RALLY AGAINST CEDED-LAND APPEAL
Groups oppose ceded-land appeal
Advertiser Staff
About 300 people converged on the state Capitol today and urged the administration of Gov. Linda Lingle to rescind its U.S. Supreme Court appeal of a state court ruling that bars the state from selling ceded lands until claims of Native Hawaiians are resolved.
"The administration's decision to appeal has the potential to adversely impact the way the people of Hawai'i deal with issues affecting Native Hawaiians locally," the groups of Native Hawaiian supporters said in a statement. "A U.S. Supreme Court decision threatens what our state Legislature and state courts have already decided — Native Hawaiians have a valid unsettled claim to ceded lands. ... The Lingle administration's appeal threatens the future of the Hawaiian community and is in direct conflict with the administration's reported support for the Native Hawaiian community."

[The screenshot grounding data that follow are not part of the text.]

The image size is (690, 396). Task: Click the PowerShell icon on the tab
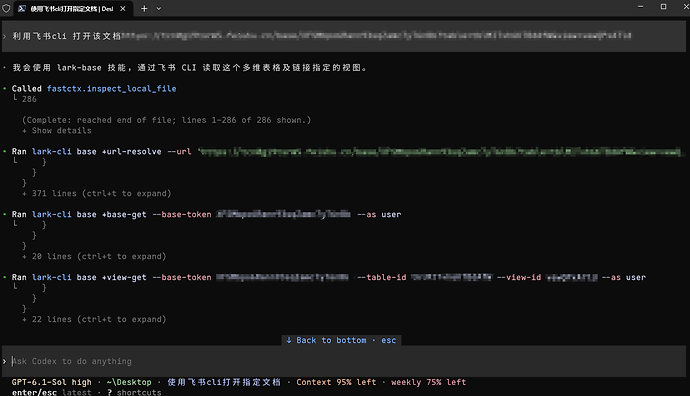click(22, 8)
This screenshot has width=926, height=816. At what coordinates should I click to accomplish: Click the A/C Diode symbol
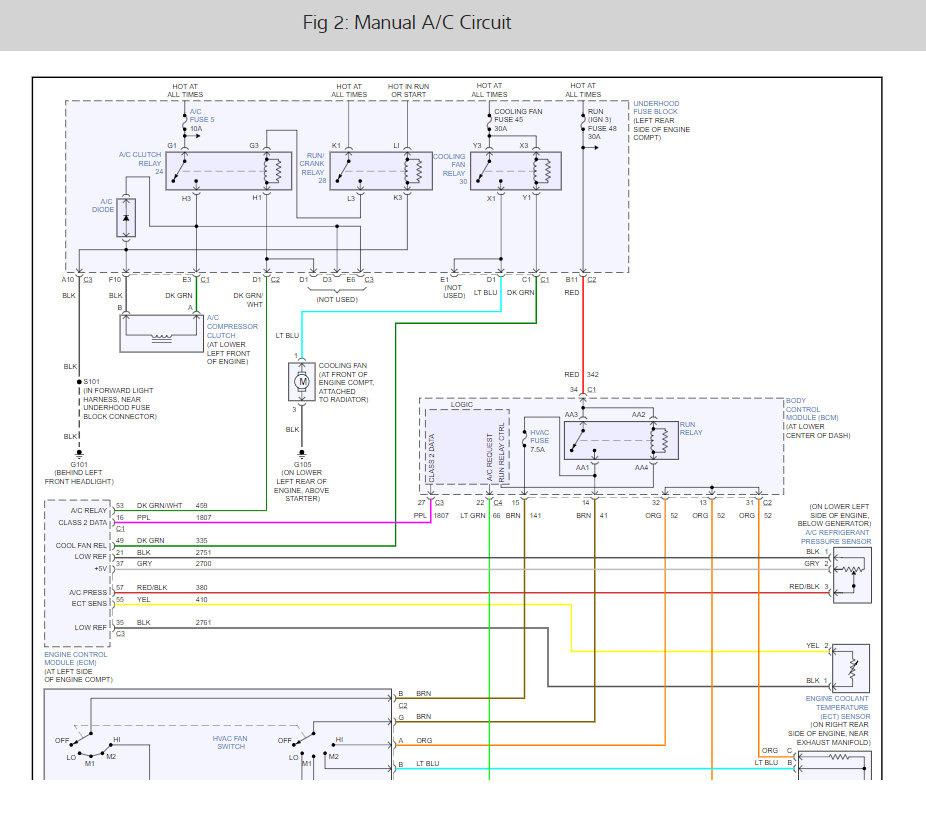(125, 218)
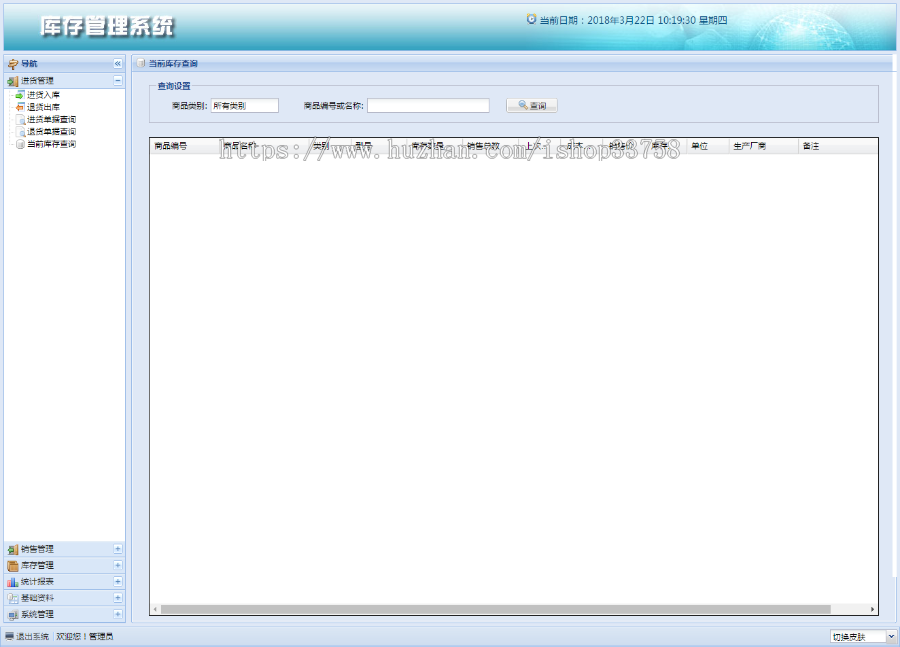The height and width of the screenshot is (647, 900).
Task: Click the 退货出库 orange return arrow icon
Action: (x=19, y=107)
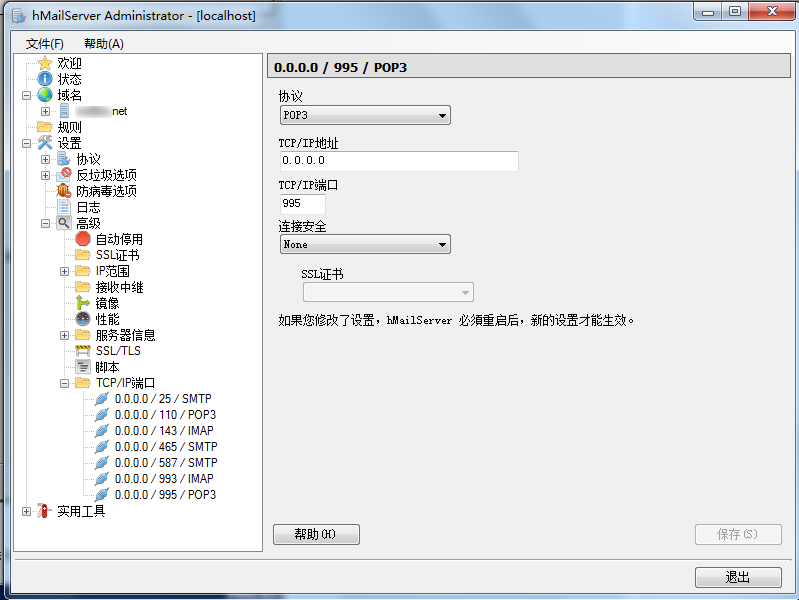Open the 连接安全 None dropdown

click(364, 244)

The state received approximately 1.2 million acres of former Hawaiian government land — sometimes called ceded lands — as part of Hawai'i's Admission Act in 1959. Nearly all of the state's lands are among the ceded lands, Lingle said today, including much of the University of Hawai'i-Manoa and UH-Hilo, many public schools, much of Honolulu International Airport and other public buildings, such as Hilo Hospital.
Her administration has worked harder than any others for Hawaiian rights and its efforts to get Hawaiians onto Hawaiian homestead land is "unparalleled by any previous administration," Lingle said.

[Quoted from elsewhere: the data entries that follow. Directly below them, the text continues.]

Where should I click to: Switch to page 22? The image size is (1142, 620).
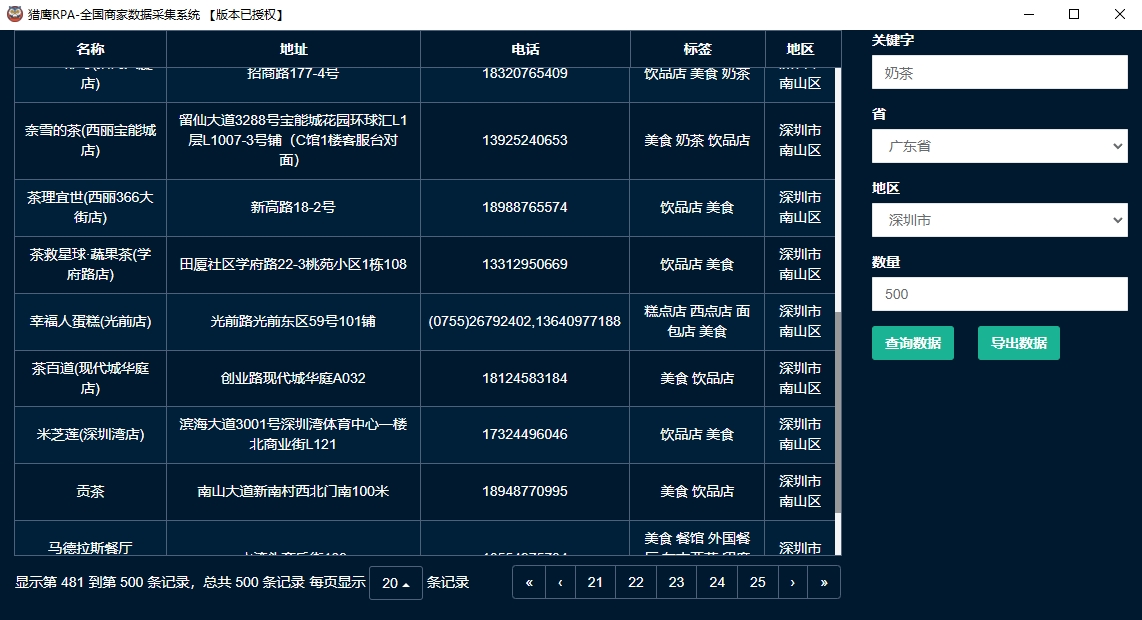(x=636, y=582)
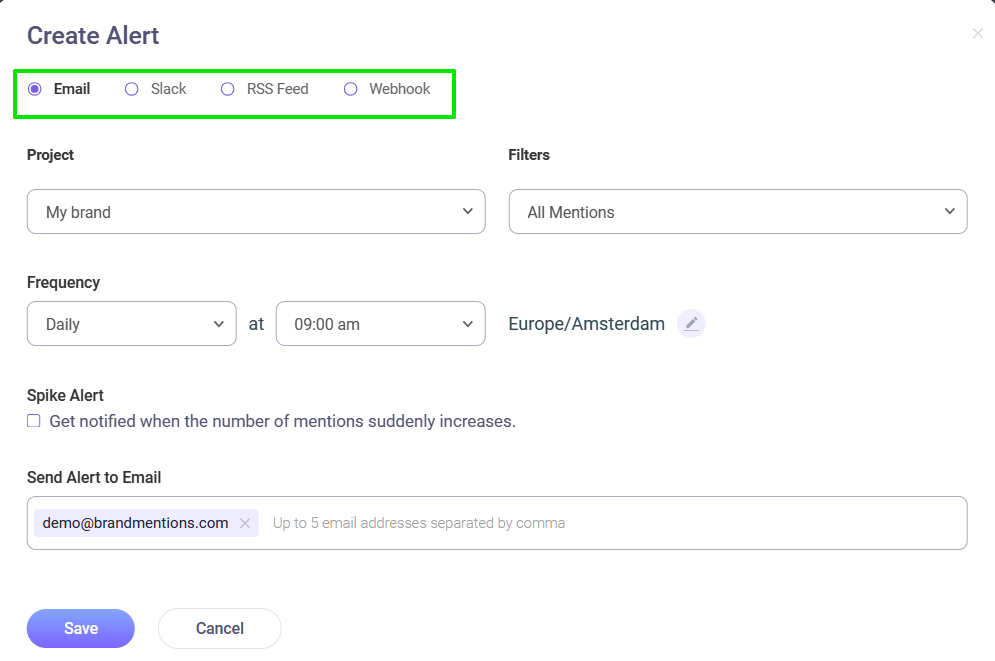Close the Create Alert dialog

pos(977,34)
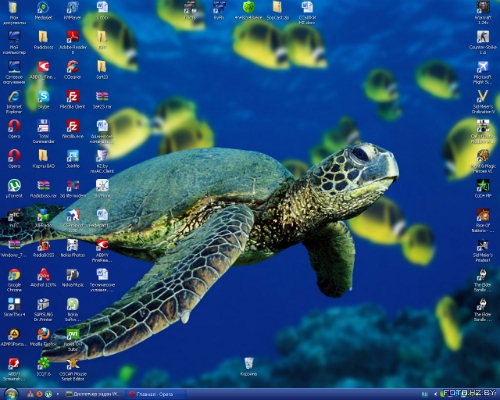Click the Windows Start button
The width and height of the screenshot is (500, 400).
[11, 394]
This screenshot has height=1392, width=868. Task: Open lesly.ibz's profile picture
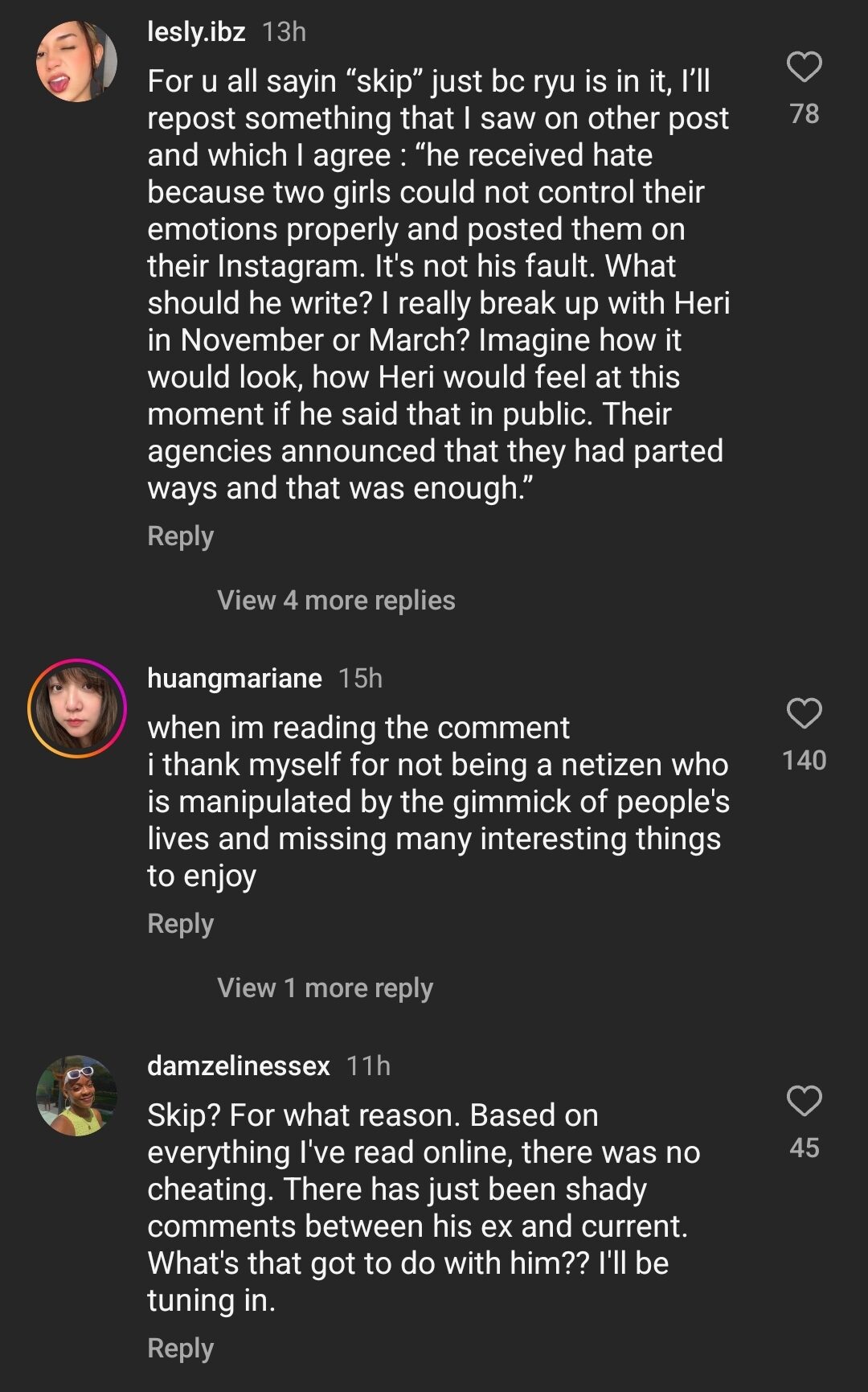pos(77,62)
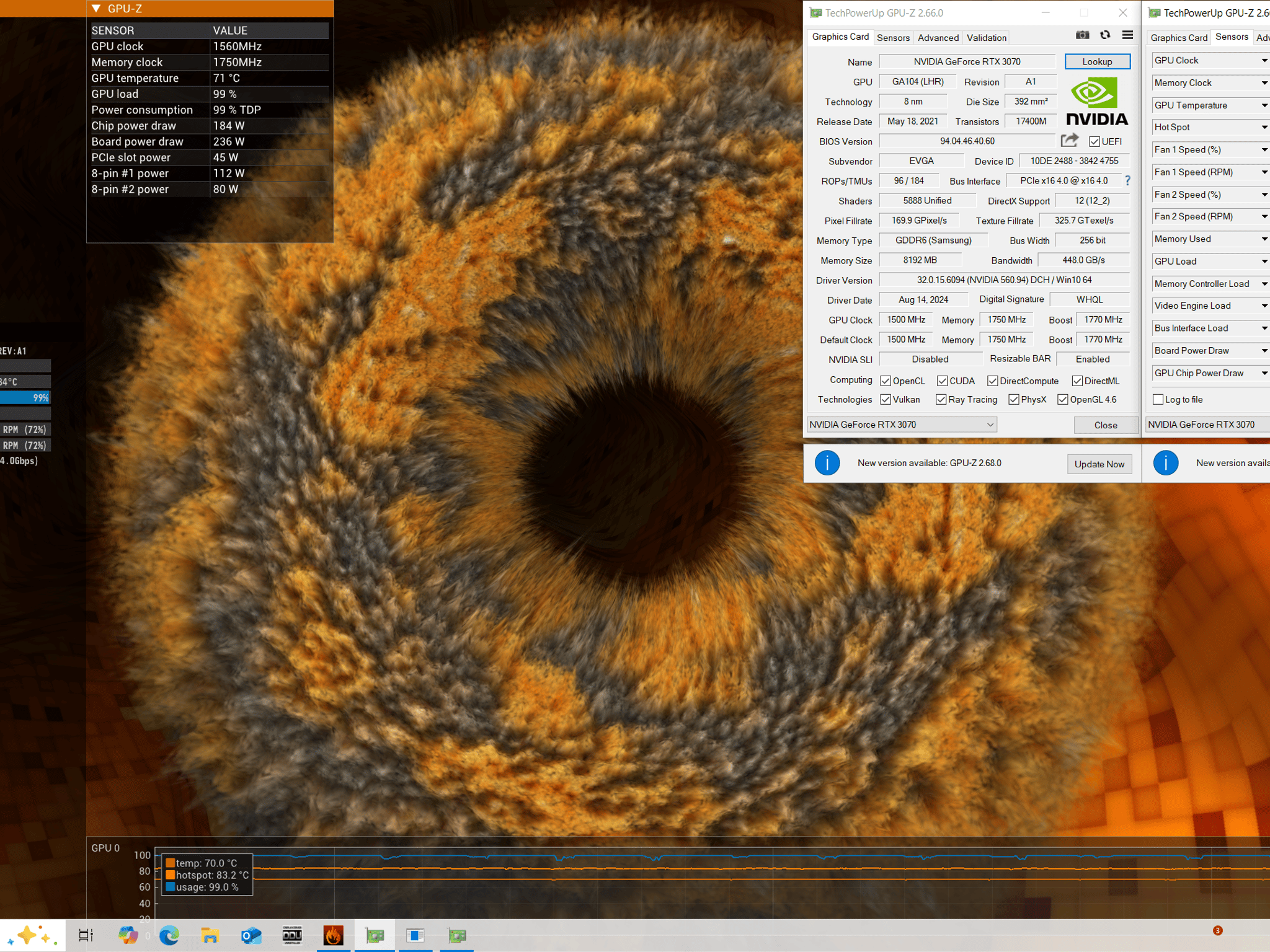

"Anyone who categorizes our taking this case to the Supreme Court as being against Hawaiian rights is simply misrepresenting our position," she said.
In a case that places the state against the state Office of Hawaiian Affairs, Lingle and her administration are appealing a unanimous ruling by the Hawai'i Supreme Court in January that the state cannot sell or otherwise transfer ceded lands until Native Hawaiian claims against the land holds were resolved.
Hawai'i has been joined by 29 states in pushing the appeal to the Supreme Court.
Other than the original 13 colonies, Maine, Texas and West Virginia, "all the states of the union received their land from the United States as part of an admission act or a resolution of admission," Attorney General Mark Bennett said today.